Abiyuch provides a good source of iron, manganese, potassium, fiber and vitamin C

The edible fruit of a tropical flowering tree of the same name. Abiyuch provides a good source of iron, manganese, potassium, fiber and vitamin C.

A tropical Asian and African flowering tree, Crateva religiosa, of the caper family.

Information

Other names: Capparis spinosa, sacred garlic pear and temple plant
Translations: Абииуцх

Tasting Notes

Flavors: Spicy
Mouthfeel: Sharp
Food complements: Use as condiment

Selecting and Buying

Choosing: Fresh looking and smelling
Buying: Hard to find. Try Asian and African markets.
Procuring: The flower buds are harvested in the early morning and wilted before pickling them in white vinegar.

Preparation and Use

The flower buds are pickled and used as a flavouring in sauces, salads etc. The young fruits and tender branch tips can also be pickled and used as a condiment. The flower buds are harvested in the early morning and wilted before pickling them in white vinegar. Young shoots – cooked and used like asparagus.

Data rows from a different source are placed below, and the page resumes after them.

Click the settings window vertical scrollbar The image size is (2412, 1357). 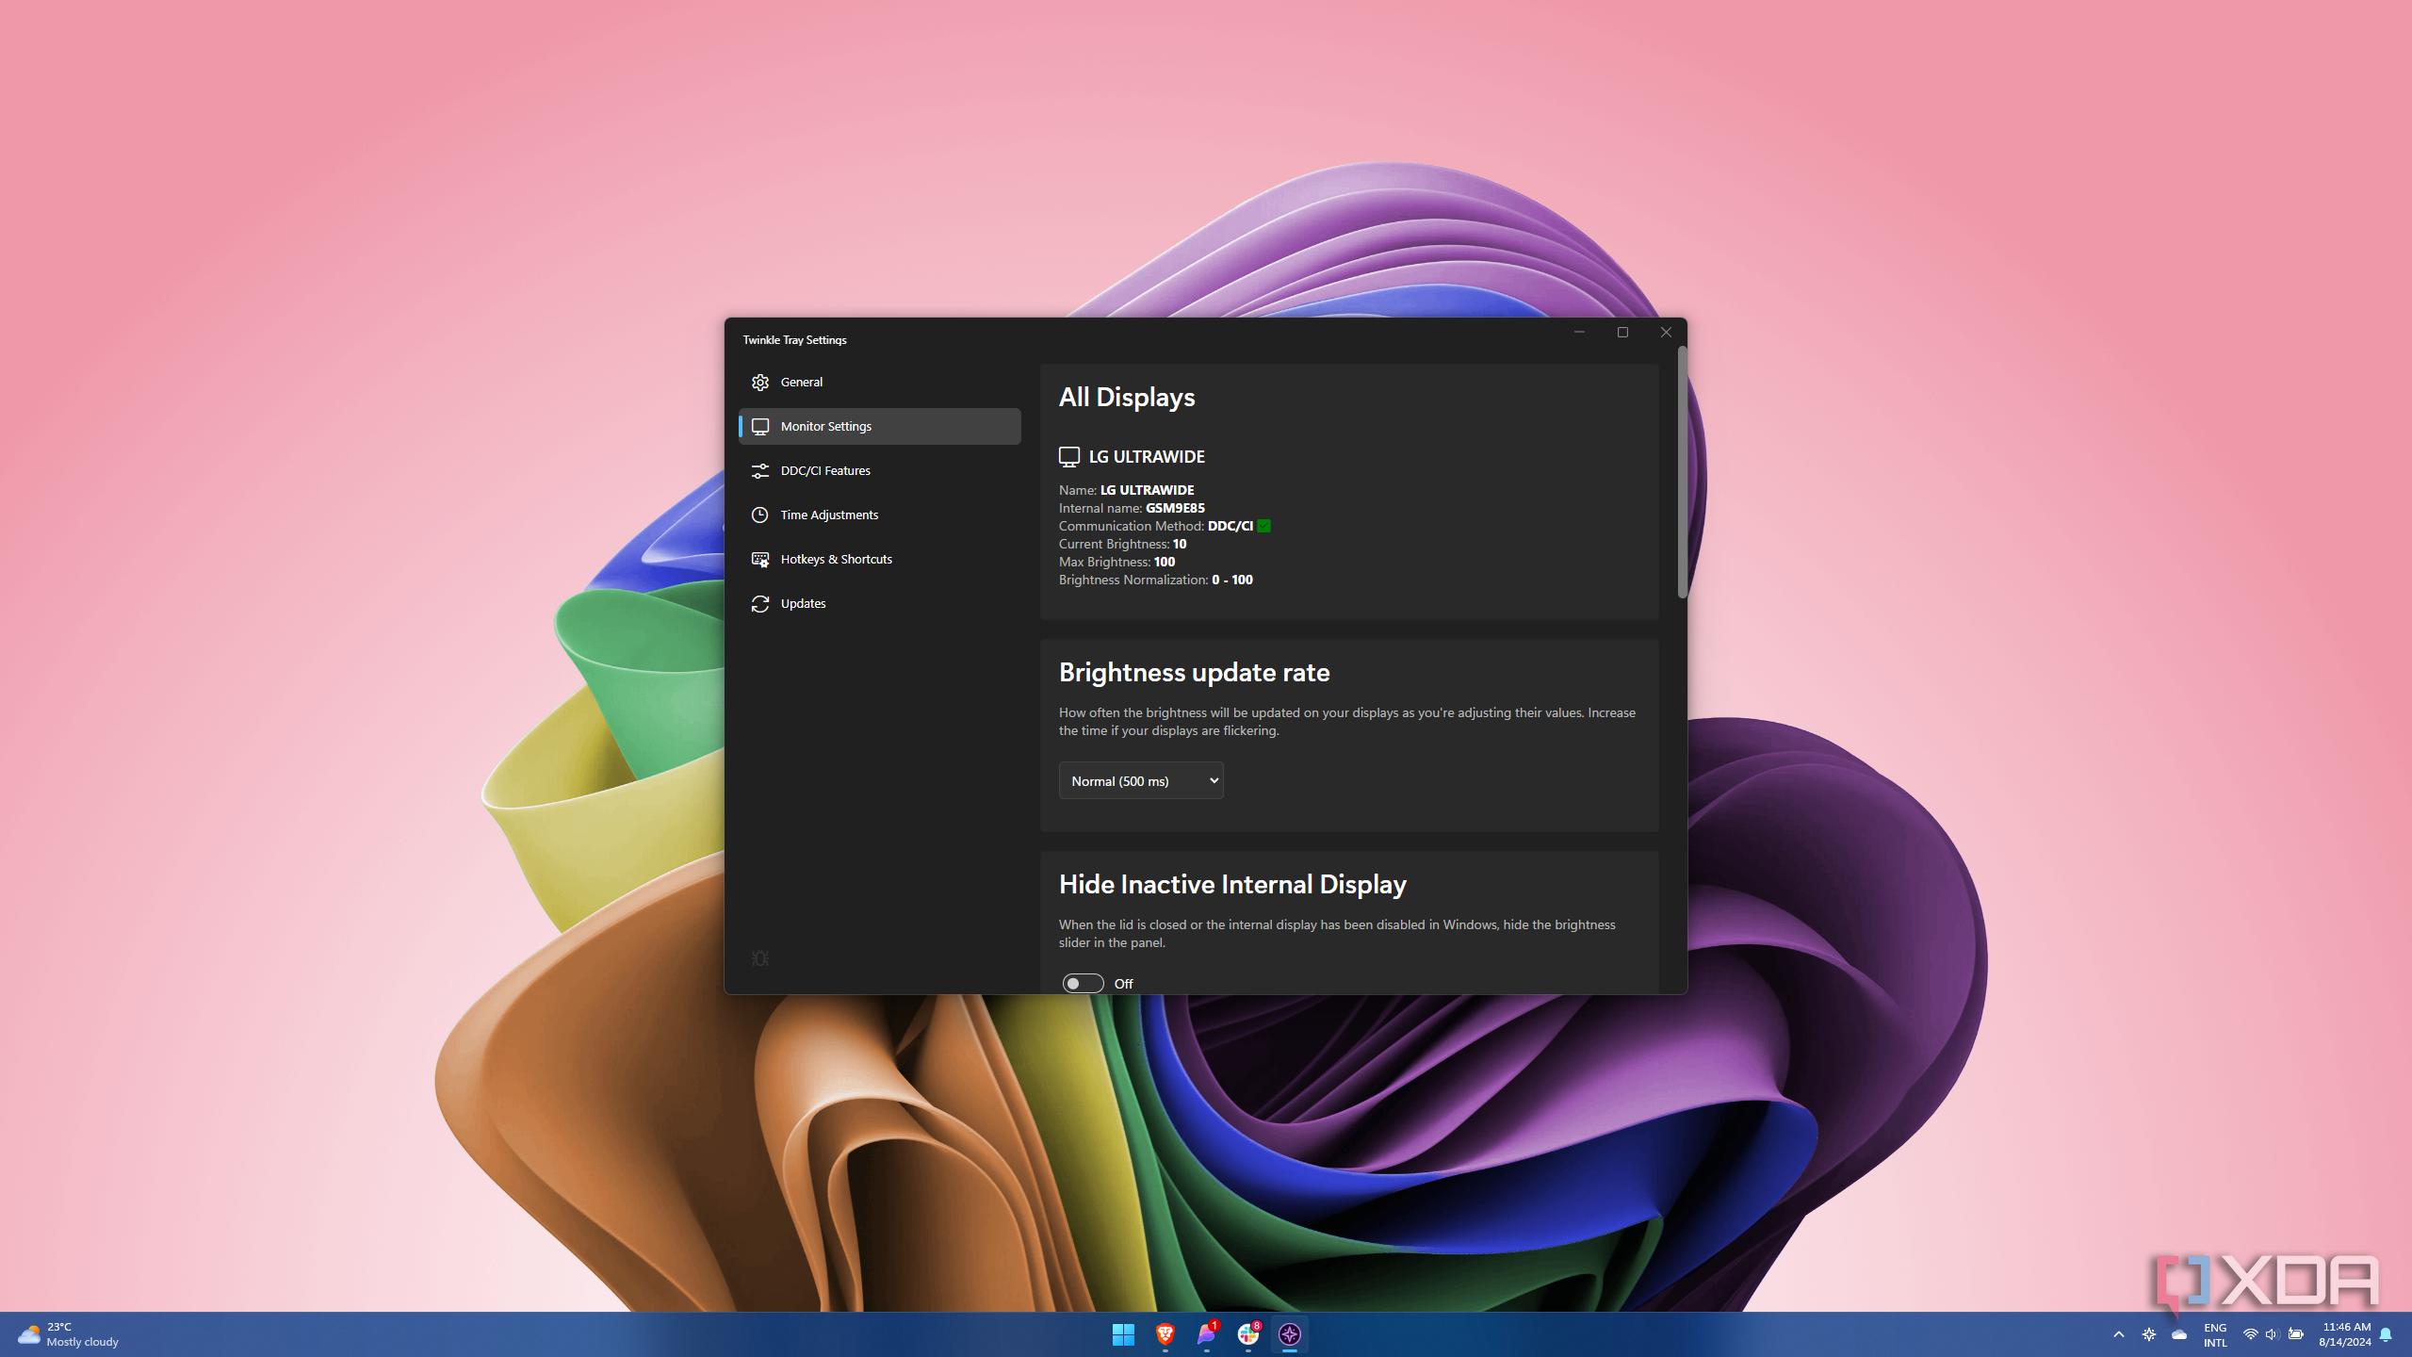pyautogui.click(x=1682, y=471)
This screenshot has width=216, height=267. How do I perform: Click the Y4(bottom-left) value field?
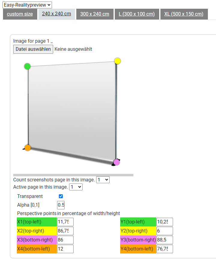coord(165,249)
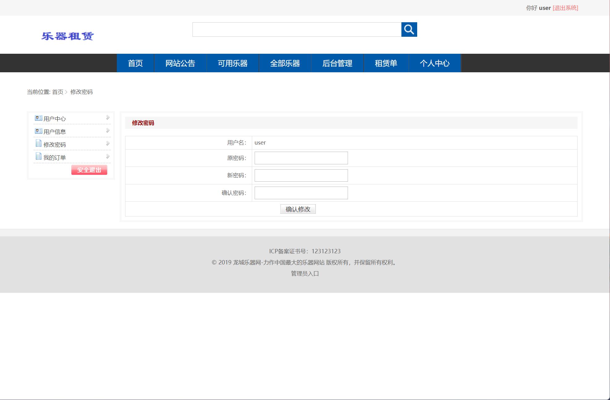Click the document icon beside 我的订单
This screenshot has height=400, width=610.
[x=38, y=156]
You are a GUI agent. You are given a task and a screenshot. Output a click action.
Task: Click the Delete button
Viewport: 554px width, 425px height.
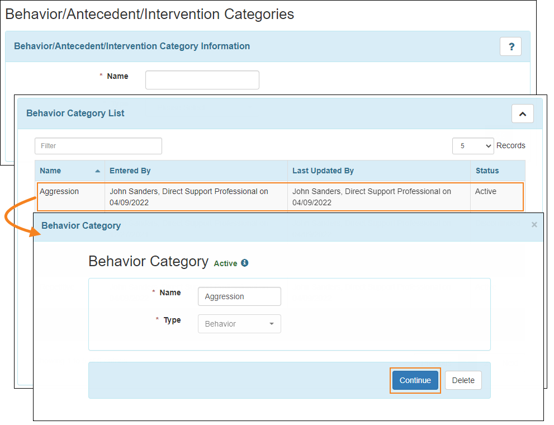coord(463,380)
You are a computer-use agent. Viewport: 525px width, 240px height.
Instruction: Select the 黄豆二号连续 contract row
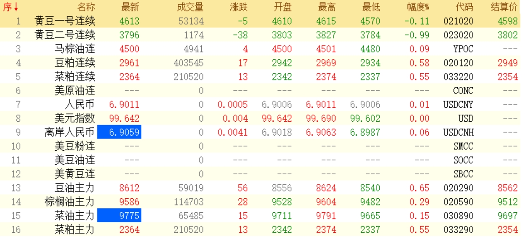(65, 35)
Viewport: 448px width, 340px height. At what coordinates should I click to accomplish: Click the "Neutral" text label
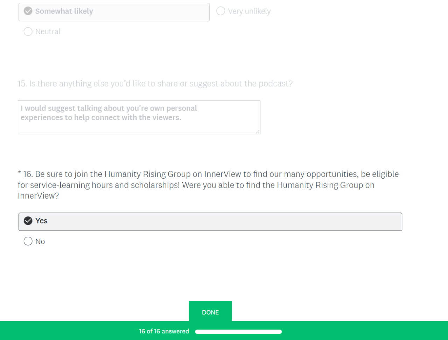[48, 32]
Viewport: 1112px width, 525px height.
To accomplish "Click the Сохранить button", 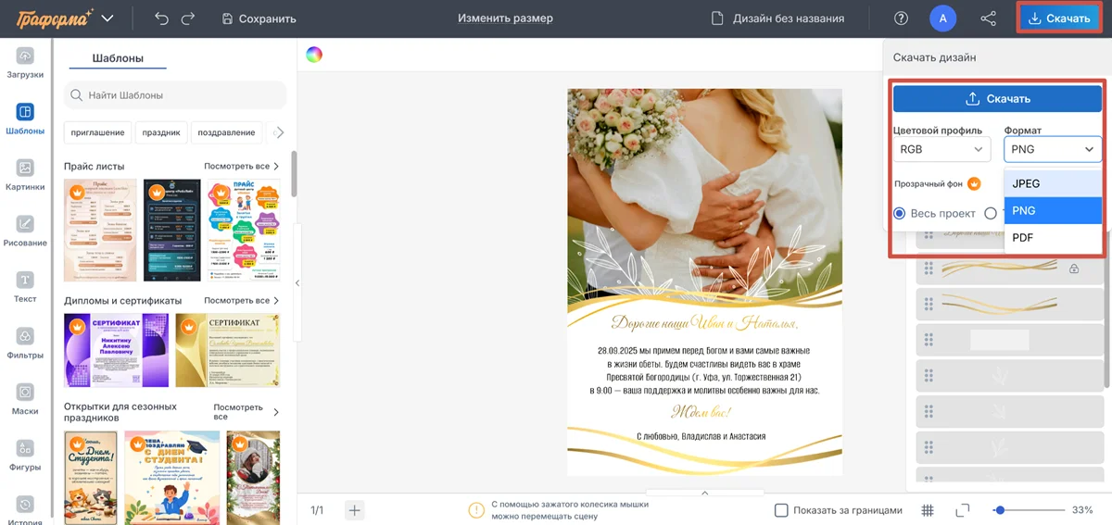I will pos(259,19).
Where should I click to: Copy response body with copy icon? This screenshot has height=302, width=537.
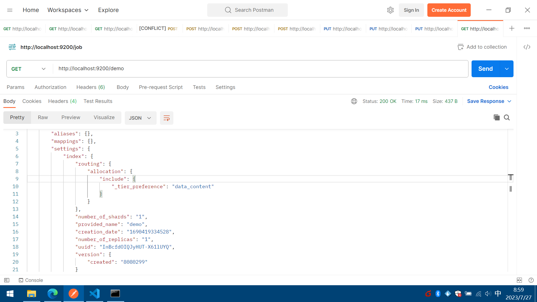coord(496,117)
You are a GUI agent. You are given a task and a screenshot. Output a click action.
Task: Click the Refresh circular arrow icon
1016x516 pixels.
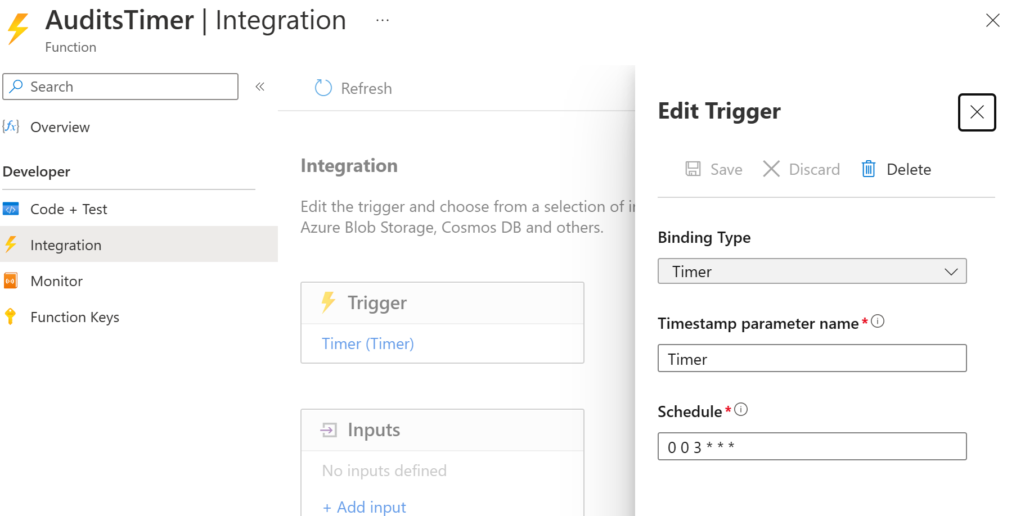tap(323, 88)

It is used internally in the treatment of gastrointestinal infections, diarrhoea, gout and rheumatism. Externally, it is used to treat skin conditions, capillary weakness and easy bruising.

An extract of the root is used as a cosmetic and is particularly useful in treating rose-coloured rashes and capillary weaknesses.

Conserving and Storing

Fresh in refrigerator.

Social/Political

A tropical Asian and African fruit.

History: It is said to be native to the Mediterranean basin, but its range stretches from the Atlantic coasts of the Canary Islands and Morocco to the Black Sea to the Crimea and Armenia, and eastward to the Caspian Sea and into Iran. Capers probably originated from dry regions in west or central Asia. Known and used for millennia, capers were mentioned by Dioscorides as being a marketable product of the ancient Greeks. Capers are also mentioned by the Roman scholar, Pliny the Elder.